Biografie

Over Abraham Rodrigues Parreira en zijn vrouw Jetje Brandon.

Abraham Rodrigues Parreira was een zoon van David Rodrigues Parreira en Esther Meljado. Hij begon zijn loopbaan als diamantbewerker  in Amsterdam, meer in het bijzonder als briljantversteller in sectie 3. Hij werd lid van de ANDB vanaf 8 Januari 1898. maar in zijn verdere leven bleek Abraham óók zijn brood te verdienen als sigarenwinkelier.

Op 8 Augustus 1898 trouwde hij in Amsterdam met Jetje Brandon, een dochter van Aäron Brandon en Mietje Drievoet. Jetje was geboren op 19 November 1873. Na hun huwelijk betrokken zij een woning in de Valckenierstraat 51 II  in Amsterdam, verhuisden echter al in Mei 1899 naar de Lepelstraat 59, waarna nog een vijftal verhuizingen volgden, totdat zij vanaf Juni 1913 weer opnieuw in de Valckenierstraat woonden, nu op huisnummer 57 I.

Inmiddels waren zes kinderen geboren: op 30 September 1898 Mietje, gevolgd door Esther op 1 December 1899. Daarna kwam Hendrika op 16 Juni 1902 en Judith op 27 September 1903. Hun enige zoon Aäron werd geboren op 20 Juni 1907 en als laatste kwam Benvenida op 10 Juli 1914 ter wereld.

Het gezin woonde in Amsterdam in de Valckenierstraat 57 I. Maar op 8 Maart 1924 vertrok Abraham alléén naar Antwerpen waar hij ging werken als diamantversteller bij de fa.

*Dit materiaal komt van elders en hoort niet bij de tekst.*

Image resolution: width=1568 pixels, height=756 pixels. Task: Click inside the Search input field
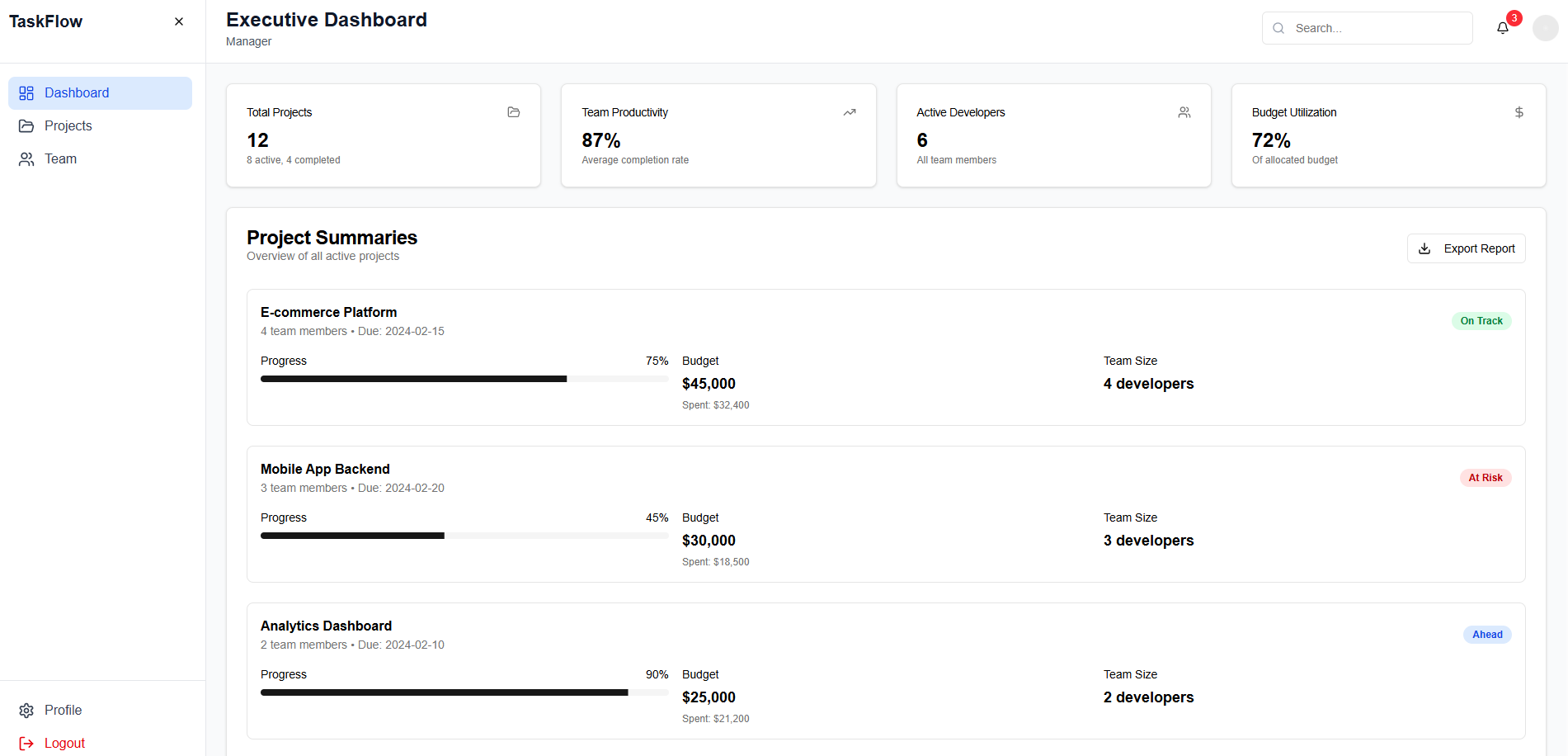click(x=1368, y=27)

Mozes Zomerplaag in de Nottebohmstraat 43 in het Antwerpse district Zurenborg, en verdiende daar 150 Bfrs per week. Hij woonde in de Boomgaardstraat 199 in Berchem, slechts enkele straten van de fa. Zomerplaag verwijderd.

Toen Abraham verzocht werd om op 23 Juni 1924 te verschijnen op het Vreemdelingenbureel bij de Politie van Antwerpen om zijn permanente toelating tot verblijf te ontvangen, bleek dat hij al drie weken daarvoor weer was vertrokken naar de Valckenierstraat 57 in Amsterdam, waar zij vrouw en kinderen woonden.

In September 1927 verhuisde het gezin Rodrigues Parreira vanuit de Valckenierstraat naar de Koningstraat 35, waarna opnieuw nog een negental verhuizingen volgden. Op 1 Augustus 1938 woonden zij in de Leeuwenhoekstraat 1a in Amsterdam en op 7 October 1939 volgde hun laatste verhuizing naar de Plantage Muidergracht 67 hs + 1e etage.

Abraham Rodrigues Parreira overleed echter op 19 December 1940  in Amsterdam. Zijn weduwe, Jetje Brandon bleef wonen op de Plantage Muidergracht, totdat zij op 10 September 1942 werd opgepakt naar Westerbork werd afgevoerd en vervolgens vanuit Westerbork op 28 September 1942 op transport gesteld werd naar Auschwitz. Daar werd zij bij aankomst op 1 October direct in de gaskamers van Auschwitz-Birkenau vermoord.

Bronnen o.a. het Stadsarchief Amsterdam, gezinskaarten van Abraham Rodrigues Parreira en Aäron Brandon; archiefkaarten van Abraham Rodrigues Parreira en Jetje Brandon; het Antwerps Vreemdelingen dossier 176863 image 225-230; Lidmaatschap ANDB/Abraham Rodrigues Parreira; het archief van de Joodse Raad, registratiekaarten van Jetje Rodrigues Parreira-Brandon en de wikipedia website jodentransporten vanuit Nederland.nl.